Exercise requirements:
Retype every entry below without any change.

Provided records:
Content starts
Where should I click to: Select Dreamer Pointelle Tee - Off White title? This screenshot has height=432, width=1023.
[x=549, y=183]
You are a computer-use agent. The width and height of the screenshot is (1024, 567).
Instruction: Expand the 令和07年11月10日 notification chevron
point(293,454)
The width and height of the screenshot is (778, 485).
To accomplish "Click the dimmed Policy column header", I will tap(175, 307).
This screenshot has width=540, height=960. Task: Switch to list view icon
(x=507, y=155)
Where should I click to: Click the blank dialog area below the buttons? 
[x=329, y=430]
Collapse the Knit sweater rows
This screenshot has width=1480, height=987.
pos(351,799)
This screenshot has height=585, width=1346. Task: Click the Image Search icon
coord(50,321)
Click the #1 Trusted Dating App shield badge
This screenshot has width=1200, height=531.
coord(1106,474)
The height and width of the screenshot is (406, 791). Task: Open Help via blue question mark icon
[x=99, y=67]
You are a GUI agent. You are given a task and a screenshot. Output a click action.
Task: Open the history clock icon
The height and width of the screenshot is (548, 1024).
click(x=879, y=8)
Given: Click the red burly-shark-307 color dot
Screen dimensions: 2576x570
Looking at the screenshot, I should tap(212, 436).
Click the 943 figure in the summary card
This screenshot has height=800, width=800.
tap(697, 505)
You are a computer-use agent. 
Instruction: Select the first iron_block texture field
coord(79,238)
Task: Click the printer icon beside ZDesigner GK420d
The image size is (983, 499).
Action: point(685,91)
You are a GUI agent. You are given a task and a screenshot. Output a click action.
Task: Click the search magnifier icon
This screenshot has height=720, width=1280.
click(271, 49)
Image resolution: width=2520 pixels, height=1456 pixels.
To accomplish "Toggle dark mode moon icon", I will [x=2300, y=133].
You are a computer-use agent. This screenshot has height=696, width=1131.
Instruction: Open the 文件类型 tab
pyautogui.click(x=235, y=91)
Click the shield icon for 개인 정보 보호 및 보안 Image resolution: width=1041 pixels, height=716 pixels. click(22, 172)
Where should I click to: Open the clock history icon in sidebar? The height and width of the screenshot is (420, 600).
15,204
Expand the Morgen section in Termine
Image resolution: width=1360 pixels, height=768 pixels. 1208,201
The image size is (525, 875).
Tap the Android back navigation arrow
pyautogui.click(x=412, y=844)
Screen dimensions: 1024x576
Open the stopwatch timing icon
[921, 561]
Content ends
Result:
Where should I click to: Select Dreamer Pointelle Tee - Off White title? This screenshot has height=432, width=1023.
[x=549, y=183]
You are a computer-use agent. The width and height of the screenshot is (1024, 567).
Instruction: Expand the 令和07年11月10日 notification chevron
point(293,454)
The width and height of the screenshot is (778, 485).
To accomplish "Click the dimmed Policy column header", I will tap(175, 307).
This screenshot has width=540, height=960. Task: Switch to list view icon
(x=507, y=155)
Where should I click to: Click the blank dialog area below the buttons? 
[x=329, y=430]
Collapse the Knit sweater rows
This screenshot has width=1480, height=987.
pos(351,799)
This screenshot has height=585, width=1346. Task: Click the Image Search icon
coord(50,321)
Click the #1 Trusted Dating App shield badge
This screenshot has width=1200, height=531.
coord(1106,474)
The height and width of the screenshot is (406, 791). Task: Open Help via blue question mark icon
[x=99, y=67]
You are a GUI agent. You are given a task and a screenshot. Output a click action.
Task: Open the history clock icon
The height and width of the screenshot is (548, 1024).
click(x=879, y=8)
Given: Click the red burly-shark-307 color dot
Screen dimensions: 2576x570
Looking at the screenshot, I should tap(212, 436).
Click the 943 figure in the summary card
This screenshot has height=800, width=800.
tap(697, 505)
You are a computer-use agent. 
Instruction: Select the first iron_block texture field
coord(79,238)
Task: Click the printer icon beside ZDesigner GK420d
The image size is (983, 499).
Action: point(685,91)
You are a GUI agent. You are given a task and a screenshot. Output a click action.
Task: Click the search magnifier icon
This screenshot has height=720, width=1280.
click(271, 49)
Image resolution: width=2520 pixels, height=1456 pixels.
To accomplish "Toggle dark mode moon icon", I will [x=2300, y=133].
You are a computer-use agent. This screenshot has height=696, width=1131.
Instruction: Open the 文件类型 tab
pyautogui.click(x=235, y=91)
Click the shield icon for 개인 정보 보호 및 보안 Image resolution: width=1041 pixels, height=716 pixels. click(22, 172)
Where should I click to: Open the clock history icon in sidebar? The height and width of the screenshot is (420, 600).
15,204
Expand the Morgen section in Termine
Image resolution: width=1360 pixels, height=768 pixels. 1208,201
The image size is (525, 875).
Tap the Android back navigation arrow
pyautogui.click(x=412, y=844)
Screen dimensions: 1024x576
Open the stopwatch timing icon
[921, 561]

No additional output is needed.